Rutherford even bragged that he had trees and plants that were native to the soil where the ancient worthies lived so they would feel "more at home." Yeah, right. How much "at home" would they feel when they saw a car drive by, used a toilet or running water for the first time, listened to a radio or heard the telephone ring?
Regarding the return of the "ancient worthies" or "princes, the August 1, 1931 Watch Tower quoted a letter from a dub who stated in part, "Surely the Lord guided you to having the house build in San Diego in preparation for their return." (p. 239)
If this was not also the viewpoint of the Society, this letter would have never been published in the Watch Tower magazine.
Even to this very day, the Society gets dubs giddy every time it mentions the famous Rutherford talk and booklet, "Millions Now Living Will Never Die." The talk was first given in Los Angeles in 1918 and in 1920 published into a booklet and circulated by the millions.

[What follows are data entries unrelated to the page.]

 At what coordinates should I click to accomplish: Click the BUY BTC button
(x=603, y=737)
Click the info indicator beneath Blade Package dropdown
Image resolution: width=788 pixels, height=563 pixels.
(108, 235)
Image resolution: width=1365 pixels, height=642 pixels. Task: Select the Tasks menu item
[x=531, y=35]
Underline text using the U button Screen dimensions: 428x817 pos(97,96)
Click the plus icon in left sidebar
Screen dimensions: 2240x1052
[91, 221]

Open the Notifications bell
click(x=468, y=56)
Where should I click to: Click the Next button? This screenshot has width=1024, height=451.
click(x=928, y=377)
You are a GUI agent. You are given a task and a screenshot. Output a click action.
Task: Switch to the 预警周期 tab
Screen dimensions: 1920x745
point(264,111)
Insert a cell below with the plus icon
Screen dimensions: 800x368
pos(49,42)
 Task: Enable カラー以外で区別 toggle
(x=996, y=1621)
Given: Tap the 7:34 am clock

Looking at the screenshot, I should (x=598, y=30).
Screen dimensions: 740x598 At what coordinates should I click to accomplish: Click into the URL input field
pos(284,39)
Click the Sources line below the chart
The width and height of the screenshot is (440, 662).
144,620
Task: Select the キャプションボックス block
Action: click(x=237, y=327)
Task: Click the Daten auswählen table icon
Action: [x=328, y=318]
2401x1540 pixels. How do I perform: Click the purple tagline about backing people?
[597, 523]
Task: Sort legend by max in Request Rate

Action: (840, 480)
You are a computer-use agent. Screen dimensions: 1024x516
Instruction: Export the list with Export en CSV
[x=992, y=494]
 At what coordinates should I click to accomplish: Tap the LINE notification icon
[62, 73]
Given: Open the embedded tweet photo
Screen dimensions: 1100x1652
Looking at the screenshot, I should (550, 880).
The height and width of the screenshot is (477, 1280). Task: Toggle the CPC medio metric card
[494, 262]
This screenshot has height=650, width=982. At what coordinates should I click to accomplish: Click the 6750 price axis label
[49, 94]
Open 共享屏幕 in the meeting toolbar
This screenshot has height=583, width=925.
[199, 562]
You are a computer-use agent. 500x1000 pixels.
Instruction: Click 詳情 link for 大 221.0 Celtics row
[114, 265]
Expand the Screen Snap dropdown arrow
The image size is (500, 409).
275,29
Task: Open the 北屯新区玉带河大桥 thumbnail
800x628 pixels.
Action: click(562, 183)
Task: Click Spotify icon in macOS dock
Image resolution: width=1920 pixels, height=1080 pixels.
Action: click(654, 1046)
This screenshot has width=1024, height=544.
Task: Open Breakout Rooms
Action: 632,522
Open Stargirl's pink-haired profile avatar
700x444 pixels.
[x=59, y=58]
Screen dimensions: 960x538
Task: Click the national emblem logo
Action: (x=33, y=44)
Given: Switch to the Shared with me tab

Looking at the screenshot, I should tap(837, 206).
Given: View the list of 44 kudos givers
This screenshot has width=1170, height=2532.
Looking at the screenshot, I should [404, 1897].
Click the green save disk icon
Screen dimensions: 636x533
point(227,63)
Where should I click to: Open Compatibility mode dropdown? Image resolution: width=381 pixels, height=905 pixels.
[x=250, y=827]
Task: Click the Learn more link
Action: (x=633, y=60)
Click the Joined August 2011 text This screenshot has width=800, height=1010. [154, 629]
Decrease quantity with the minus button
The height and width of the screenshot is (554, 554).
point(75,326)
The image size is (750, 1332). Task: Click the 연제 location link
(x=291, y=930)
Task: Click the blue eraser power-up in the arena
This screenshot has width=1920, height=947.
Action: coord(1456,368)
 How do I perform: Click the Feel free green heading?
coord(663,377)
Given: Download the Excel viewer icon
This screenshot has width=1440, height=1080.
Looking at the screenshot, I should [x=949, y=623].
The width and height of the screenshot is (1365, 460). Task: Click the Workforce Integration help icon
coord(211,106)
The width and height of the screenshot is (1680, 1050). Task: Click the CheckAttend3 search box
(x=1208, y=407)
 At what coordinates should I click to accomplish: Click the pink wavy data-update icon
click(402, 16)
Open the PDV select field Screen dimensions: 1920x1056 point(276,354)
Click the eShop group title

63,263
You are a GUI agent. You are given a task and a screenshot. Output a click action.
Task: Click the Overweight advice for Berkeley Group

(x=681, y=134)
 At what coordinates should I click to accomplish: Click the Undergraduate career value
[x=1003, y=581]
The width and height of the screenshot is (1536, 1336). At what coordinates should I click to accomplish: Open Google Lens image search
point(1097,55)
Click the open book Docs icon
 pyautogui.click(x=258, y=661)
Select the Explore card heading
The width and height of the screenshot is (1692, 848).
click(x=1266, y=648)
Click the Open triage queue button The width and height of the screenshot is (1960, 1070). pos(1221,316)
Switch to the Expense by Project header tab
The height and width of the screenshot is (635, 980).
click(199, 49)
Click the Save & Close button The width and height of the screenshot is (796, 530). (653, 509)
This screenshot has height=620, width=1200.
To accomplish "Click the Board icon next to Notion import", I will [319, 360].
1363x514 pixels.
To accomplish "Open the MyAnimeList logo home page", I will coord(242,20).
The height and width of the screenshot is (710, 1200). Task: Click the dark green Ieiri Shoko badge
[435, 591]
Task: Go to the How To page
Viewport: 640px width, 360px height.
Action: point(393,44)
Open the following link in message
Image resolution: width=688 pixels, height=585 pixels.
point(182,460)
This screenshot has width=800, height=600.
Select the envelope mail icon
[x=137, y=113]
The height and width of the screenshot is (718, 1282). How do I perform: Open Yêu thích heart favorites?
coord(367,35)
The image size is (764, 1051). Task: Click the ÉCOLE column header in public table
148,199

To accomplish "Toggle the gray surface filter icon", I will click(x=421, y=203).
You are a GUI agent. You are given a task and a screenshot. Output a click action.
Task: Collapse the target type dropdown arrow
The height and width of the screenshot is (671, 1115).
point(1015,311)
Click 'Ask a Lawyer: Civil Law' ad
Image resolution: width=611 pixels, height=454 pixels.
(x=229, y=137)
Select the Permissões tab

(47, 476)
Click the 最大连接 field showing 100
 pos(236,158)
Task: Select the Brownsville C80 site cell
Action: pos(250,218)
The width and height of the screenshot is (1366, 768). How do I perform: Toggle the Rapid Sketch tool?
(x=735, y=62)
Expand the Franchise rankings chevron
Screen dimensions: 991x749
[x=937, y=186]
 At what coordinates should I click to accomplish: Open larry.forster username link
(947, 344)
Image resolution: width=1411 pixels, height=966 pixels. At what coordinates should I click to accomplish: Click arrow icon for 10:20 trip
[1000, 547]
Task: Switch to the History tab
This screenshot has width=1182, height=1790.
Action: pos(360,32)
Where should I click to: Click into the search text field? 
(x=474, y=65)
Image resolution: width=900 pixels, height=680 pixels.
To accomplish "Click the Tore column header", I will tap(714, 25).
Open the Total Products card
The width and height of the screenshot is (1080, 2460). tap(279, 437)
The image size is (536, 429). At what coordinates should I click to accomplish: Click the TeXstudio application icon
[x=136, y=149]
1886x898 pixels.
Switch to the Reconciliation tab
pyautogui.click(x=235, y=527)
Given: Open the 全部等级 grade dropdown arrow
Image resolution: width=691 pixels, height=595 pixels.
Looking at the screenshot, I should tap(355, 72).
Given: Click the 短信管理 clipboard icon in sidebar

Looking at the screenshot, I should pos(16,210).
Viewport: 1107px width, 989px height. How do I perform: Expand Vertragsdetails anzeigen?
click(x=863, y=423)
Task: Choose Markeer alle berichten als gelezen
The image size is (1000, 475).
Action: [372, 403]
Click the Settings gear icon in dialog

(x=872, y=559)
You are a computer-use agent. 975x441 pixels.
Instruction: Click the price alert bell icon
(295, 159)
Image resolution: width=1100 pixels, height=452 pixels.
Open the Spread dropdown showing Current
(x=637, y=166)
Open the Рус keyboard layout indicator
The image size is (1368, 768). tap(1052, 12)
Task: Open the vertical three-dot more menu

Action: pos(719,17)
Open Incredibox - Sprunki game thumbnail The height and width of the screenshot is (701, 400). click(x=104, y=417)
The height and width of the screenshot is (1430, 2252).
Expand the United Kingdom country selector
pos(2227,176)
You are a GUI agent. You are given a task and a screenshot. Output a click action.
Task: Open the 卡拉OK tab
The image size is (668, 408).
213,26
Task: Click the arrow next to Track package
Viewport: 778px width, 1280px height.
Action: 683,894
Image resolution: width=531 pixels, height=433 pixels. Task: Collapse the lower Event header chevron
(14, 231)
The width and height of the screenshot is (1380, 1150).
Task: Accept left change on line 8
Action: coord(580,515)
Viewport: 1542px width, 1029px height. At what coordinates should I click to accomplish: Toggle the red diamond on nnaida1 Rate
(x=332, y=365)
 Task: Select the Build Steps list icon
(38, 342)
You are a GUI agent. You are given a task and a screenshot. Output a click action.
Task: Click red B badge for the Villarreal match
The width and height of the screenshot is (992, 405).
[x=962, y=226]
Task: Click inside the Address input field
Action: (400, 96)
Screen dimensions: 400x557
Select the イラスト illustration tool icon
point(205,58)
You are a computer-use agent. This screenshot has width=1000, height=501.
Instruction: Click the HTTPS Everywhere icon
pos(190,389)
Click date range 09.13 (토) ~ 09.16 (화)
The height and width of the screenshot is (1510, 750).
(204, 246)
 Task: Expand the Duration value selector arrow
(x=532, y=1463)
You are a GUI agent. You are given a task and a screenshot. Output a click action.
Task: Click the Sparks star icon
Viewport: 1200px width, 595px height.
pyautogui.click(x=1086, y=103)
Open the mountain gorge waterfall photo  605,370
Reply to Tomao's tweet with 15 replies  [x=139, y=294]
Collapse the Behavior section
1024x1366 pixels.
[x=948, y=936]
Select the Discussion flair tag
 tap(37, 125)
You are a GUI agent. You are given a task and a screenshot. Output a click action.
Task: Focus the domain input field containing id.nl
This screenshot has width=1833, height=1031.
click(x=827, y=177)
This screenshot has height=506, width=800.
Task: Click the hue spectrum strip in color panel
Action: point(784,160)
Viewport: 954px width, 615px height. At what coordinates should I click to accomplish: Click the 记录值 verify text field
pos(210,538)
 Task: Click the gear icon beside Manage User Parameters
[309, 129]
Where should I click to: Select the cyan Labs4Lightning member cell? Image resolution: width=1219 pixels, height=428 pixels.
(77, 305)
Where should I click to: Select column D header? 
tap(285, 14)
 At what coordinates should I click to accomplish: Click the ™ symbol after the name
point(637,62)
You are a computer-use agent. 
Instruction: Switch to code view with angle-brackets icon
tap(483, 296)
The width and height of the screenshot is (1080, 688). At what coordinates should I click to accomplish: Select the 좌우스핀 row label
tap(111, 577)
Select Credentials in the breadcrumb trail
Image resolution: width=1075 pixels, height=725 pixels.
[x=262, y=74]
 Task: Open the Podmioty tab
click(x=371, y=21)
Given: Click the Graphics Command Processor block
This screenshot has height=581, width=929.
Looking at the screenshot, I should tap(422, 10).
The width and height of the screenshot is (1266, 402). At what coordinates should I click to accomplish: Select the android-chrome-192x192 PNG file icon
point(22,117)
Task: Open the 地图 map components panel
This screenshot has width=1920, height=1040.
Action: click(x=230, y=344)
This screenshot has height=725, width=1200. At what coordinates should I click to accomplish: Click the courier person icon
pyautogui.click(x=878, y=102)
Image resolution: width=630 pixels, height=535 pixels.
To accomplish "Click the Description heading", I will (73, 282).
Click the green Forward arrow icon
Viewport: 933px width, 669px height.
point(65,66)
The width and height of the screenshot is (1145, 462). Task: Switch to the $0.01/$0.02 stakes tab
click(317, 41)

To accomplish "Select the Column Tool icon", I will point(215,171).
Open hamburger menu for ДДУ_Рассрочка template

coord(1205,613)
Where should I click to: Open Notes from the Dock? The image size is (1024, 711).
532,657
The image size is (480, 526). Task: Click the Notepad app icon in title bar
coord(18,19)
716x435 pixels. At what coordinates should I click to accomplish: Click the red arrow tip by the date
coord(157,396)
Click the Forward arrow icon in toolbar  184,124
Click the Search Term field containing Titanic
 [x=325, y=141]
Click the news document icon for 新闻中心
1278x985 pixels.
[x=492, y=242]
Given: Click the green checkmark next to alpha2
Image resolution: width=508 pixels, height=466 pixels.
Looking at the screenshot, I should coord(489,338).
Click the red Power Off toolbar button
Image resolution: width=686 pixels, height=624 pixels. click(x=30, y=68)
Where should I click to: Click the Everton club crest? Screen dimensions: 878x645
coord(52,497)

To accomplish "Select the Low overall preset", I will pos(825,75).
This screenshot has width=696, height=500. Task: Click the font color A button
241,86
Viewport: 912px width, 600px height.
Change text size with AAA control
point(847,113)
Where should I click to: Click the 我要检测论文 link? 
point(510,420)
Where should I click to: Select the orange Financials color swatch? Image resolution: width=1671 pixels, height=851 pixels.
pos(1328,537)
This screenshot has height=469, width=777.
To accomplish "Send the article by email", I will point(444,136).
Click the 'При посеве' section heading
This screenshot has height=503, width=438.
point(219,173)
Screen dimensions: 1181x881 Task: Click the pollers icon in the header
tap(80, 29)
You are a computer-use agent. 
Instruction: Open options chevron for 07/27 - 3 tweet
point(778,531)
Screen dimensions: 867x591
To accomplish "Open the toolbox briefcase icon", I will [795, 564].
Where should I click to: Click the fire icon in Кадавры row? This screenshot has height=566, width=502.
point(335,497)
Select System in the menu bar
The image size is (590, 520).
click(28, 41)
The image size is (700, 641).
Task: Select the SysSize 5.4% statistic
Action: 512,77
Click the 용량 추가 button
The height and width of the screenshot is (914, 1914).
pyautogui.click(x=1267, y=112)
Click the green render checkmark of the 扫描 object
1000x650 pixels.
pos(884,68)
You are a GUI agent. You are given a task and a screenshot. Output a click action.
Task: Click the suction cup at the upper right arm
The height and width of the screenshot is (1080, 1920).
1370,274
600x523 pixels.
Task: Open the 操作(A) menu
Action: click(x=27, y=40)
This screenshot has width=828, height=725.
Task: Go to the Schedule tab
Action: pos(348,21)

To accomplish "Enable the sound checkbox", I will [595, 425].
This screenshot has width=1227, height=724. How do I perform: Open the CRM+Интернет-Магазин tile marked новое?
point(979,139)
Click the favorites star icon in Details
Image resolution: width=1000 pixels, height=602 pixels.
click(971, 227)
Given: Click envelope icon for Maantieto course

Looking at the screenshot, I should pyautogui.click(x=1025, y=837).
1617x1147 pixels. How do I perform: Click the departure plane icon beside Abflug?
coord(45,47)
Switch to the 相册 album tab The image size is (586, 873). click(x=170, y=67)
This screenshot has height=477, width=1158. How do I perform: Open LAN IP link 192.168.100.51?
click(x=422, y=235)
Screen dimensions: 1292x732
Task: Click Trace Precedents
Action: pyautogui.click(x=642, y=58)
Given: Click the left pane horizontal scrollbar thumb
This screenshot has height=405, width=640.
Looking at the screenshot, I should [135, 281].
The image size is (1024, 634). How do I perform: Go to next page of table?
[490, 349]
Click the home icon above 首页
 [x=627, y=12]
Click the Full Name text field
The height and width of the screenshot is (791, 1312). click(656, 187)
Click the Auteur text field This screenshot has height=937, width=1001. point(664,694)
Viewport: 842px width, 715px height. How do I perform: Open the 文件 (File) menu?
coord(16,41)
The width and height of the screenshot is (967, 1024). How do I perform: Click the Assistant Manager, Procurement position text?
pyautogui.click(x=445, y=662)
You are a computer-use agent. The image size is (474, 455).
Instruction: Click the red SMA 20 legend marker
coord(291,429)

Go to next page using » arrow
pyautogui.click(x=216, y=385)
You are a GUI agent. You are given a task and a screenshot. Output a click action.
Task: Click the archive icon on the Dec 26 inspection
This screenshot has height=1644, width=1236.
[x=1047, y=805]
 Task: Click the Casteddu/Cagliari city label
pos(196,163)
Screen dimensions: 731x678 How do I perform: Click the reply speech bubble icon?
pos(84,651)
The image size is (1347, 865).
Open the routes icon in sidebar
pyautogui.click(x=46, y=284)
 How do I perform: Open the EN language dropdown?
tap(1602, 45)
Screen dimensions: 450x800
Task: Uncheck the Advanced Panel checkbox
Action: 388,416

What most dubs don't know or don't WANT to know is that the entire theme of this talk revolved around Jehovah beginning to restore the earth to a paradise in 1925 and resurrecting those ancient worthies! Because of its major significance in this scenario, it may be said that Beth-Sarim was as much a part of the "Millions" talk as the resurrection and paradise restoration itself.
Originally, Rutherford stated in his "Millions" talk, "Therefore we may confidently expect that 1925 will mark the return of Abraham, Isaac, Jacob and the faithful prophets of old." (pp. 89, 90)
After the colossal failure of his 1925 prediction, the trail of lies and cover-ups took their first tenuous start. In the July 1, 1926 Watch Tower magazine this lie was printed, "It was stated in the 'Millions' book that we might reasonably expect them to return shortly after 1925." (p. 196)
But the "Millions" booklet stated "may confidently", not "might reasonably" and that "1925 WILL mark the return," not "expect them to return SHORTLY AFTER 1925."
Rutherford Hits the Sauce
Credible anecdotal evidence shows that after his huge 1925 fiasco, Da Judge hit the bottle with ferocity.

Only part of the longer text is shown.